=== What the task requires ===
Each line in the entries below that holds the string "computer" must be copied.

=== Data extracted from a collection ===

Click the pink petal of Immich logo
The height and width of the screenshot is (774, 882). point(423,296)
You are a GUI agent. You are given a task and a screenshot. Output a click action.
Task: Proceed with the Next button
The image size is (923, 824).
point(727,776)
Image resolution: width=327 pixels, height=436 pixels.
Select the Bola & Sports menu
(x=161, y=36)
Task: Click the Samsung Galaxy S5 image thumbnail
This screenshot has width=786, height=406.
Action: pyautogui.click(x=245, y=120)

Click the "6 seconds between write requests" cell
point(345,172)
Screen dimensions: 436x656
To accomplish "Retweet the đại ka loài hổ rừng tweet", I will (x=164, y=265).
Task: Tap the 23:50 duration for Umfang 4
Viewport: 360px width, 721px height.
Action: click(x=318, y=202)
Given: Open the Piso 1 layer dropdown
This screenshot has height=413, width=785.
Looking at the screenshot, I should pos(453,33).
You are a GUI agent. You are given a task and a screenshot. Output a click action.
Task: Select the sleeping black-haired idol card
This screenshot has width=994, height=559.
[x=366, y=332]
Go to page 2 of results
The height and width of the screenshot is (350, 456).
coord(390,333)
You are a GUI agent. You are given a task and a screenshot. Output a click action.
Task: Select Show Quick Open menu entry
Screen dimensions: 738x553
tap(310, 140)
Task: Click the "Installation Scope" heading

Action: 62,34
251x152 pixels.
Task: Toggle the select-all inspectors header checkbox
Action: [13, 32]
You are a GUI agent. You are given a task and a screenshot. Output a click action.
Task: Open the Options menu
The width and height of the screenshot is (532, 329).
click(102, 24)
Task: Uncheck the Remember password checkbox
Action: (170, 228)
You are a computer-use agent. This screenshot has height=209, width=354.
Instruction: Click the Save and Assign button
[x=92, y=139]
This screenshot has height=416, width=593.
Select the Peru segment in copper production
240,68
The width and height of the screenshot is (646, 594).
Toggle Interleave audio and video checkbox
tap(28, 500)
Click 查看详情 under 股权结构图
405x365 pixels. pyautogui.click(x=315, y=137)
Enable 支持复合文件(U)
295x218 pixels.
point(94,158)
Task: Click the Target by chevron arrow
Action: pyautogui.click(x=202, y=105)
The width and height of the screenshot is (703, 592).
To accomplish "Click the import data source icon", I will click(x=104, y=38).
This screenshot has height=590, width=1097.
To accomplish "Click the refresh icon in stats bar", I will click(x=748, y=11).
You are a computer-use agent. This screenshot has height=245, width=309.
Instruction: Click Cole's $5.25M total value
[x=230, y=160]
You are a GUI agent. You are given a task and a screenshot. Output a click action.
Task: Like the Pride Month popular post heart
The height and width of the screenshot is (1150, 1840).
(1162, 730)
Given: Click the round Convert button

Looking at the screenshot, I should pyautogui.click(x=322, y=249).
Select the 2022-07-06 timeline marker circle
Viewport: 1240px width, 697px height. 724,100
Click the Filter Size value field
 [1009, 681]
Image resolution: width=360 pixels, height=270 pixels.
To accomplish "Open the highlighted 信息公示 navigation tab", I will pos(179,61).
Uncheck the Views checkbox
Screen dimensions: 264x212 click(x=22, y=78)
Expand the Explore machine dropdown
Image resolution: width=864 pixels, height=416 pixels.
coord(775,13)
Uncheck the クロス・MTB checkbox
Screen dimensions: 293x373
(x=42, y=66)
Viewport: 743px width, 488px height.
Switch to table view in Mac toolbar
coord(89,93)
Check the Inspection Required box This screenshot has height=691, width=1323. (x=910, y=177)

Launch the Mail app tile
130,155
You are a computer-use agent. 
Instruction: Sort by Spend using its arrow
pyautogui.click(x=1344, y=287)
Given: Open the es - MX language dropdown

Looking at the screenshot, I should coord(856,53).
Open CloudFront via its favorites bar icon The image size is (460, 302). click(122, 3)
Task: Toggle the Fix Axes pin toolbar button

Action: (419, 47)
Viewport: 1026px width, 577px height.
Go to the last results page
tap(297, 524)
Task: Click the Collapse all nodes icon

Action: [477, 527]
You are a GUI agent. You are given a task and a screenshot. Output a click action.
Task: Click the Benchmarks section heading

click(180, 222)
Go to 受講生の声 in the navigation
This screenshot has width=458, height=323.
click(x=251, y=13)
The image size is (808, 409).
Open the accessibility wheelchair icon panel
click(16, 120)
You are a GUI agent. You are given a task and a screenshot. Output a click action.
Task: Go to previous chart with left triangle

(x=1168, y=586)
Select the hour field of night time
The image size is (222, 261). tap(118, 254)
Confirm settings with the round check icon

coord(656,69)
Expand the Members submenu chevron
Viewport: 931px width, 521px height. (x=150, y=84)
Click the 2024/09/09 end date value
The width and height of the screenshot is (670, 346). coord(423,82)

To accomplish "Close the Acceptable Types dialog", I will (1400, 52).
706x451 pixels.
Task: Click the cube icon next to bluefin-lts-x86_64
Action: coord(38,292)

=== Output of the task ===
You are a computer-use agent. This screenshot has height=209, width=354.
You are a computer-use agent. This screenshot has height=245, width=309.
You are a computer-use agent. 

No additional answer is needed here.